SOURCE RECORDS:

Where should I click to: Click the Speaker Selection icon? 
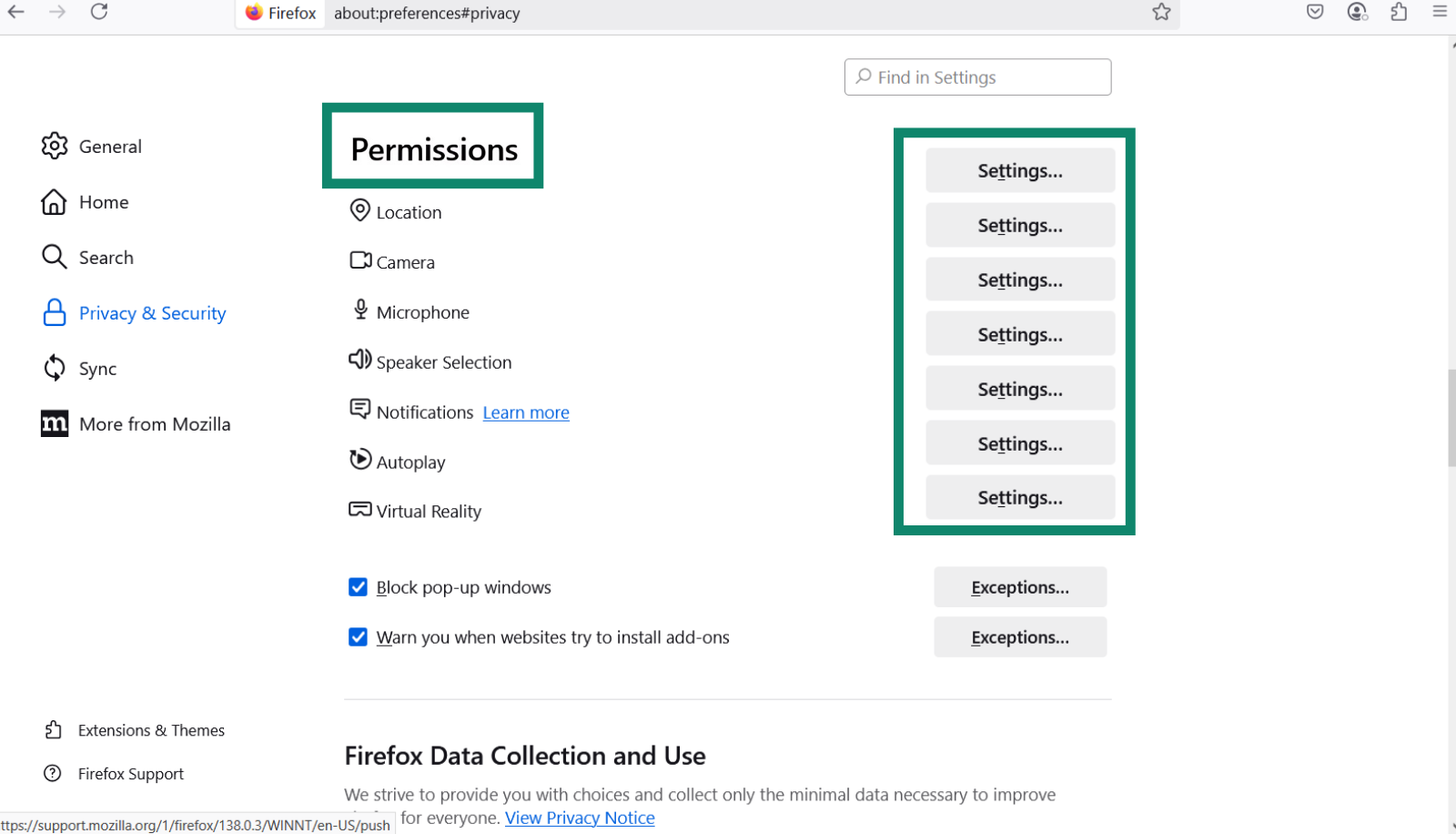pyautogui.click(x=360, y=361)
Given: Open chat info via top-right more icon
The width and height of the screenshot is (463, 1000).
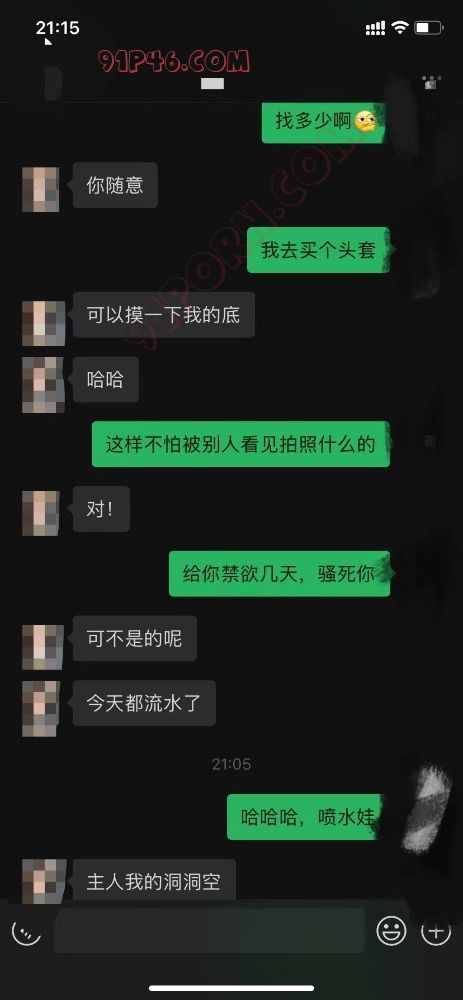Looking at the screenshot, I should pos(432,82).
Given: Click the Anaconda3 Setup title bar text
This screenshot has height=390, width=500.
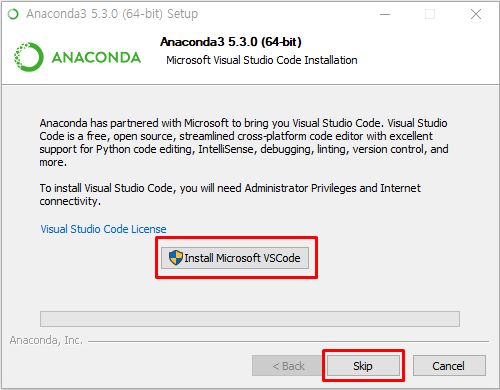Looking at the screenshot, I should pos(112,14).
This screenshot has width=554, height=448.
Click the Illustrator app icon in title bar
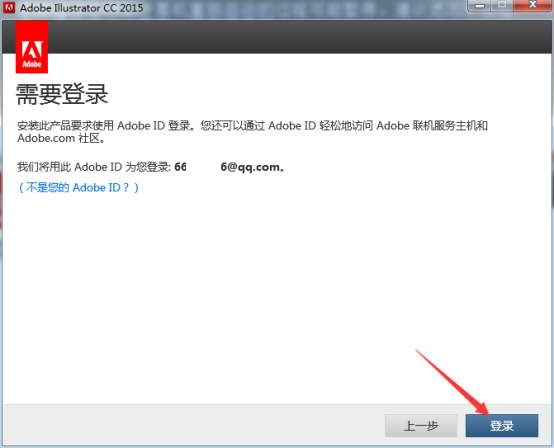pos(9,7)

TASK DETAILS:
Everything above except the pictures must be restated exactly.

RESULT OF THIS EXERCISE:
Where should I click to: Click the Speaker Selection icon? 
pyautogui.click(x=360, y=361)
Given: Open chat info via top-right more icon
The width and height of the screenshot is (463, 1000).
Looking at the screenshot, I should pos(432,82).
Given: Click the Anaconda3 Setup title bar text
This screenshot has height=390, width=500.
Looking at the screenshot, I should pos(112,14).
This screenshot has width=554, height=448.
Click the Illustrator app icon in title bar
pos(9,7)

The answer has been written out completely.